Взоры их скрестились – каждый будто хотел насмерть поразить противника взглядом. В конце концов Хёбу не выдержал и обмяк. Яростное пламя в его глазах померкло, уголки губ скривились. Он не плакал, но он как бы опал лицом вперед, держа иссохшие, словно палки, руки на коленях. Он тяжело прерывисто дышал, и плечи его содрогались, будто Хёбу только что взбежал по крутому склону горы.

– Командор! Командор! – промолвил Хэйсити, сдерживая слезы.

Хёбу по–прежнему сидел на циновке обмякнув, бессильно прогнувшись вперед, будто вот–вот упадет.

– Командор, – продолжал Хэйсити, пытаясь улыбнуться сквозь слезы, – ну, хорошо, если вы серьезно, как же вы это себе представляете?…

Но Хёбу вдруг рухнул ничком на циновку.

Когда стемнело, Хэйсити покинул усадьбу в Сироганэ.
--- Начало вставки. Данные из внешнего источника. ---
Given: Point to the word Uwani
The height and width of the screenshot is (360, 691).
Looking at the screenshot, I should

Осенняя ночь была темна, и сердце Хэйсити было объято мглой. Он весь еще был во власти чувств, охвативших его во время недавней беседы. С грустью думал он о том, что переживает сейчас Хёбу Тисака, которому предстоит через несколько дней отправиться в Ёнэдзаву. Там, наверное, сейчас в горах уже идет снег. Небо в преддверии долгой зимы окрашено в унылые блеклые тона… Хёбу предстояло вернуться в родные края, под это мрачное небо, с глубоко уязвленной душой. Хотелось бы, по крайней мере, чтобы он оставался, как всегда, деятельным и целеустремленным, исполненным решимости померяться силами с Кураноскэ Оиси, о чем он сам не раз говорил. Вероятно, иного нельзя было и ожидать, но для Хэйсити было просто невыносимо видеть этого человека в минуты душевной слабости, как сегодня вечером. В то же время он думал и о том, сколь важна становится теперь их роль – роль охранников усадьбы Киры.

Намекнув, как следовало из его речей, на то, что ради безопасности клана можно было бы при известных обстоятельствах пожертвовать Кодзукэноскэ Кирой и выдать его голову, Хёбу тем самым указал не только на то, каким опасностям подвергается ныне дом Уэсуги, но и на то, как важна в связи с этой опасностью порученная им, охранникам, миссия. Ведь дом Уэсуги сейчас ничего более не может сделать, как только отрядить охрану в усадьбу. Им, охранникам, господин сейчас доверил исполнение своего сыновнего долга. Нет, тут речь идет не о том, чтобы от нечего делать развеять скуку – как попытались сделать Сибуэ с приятелями. Нужно, отринув все личные чувства, полностью посвятить себя этому нелегкому делу.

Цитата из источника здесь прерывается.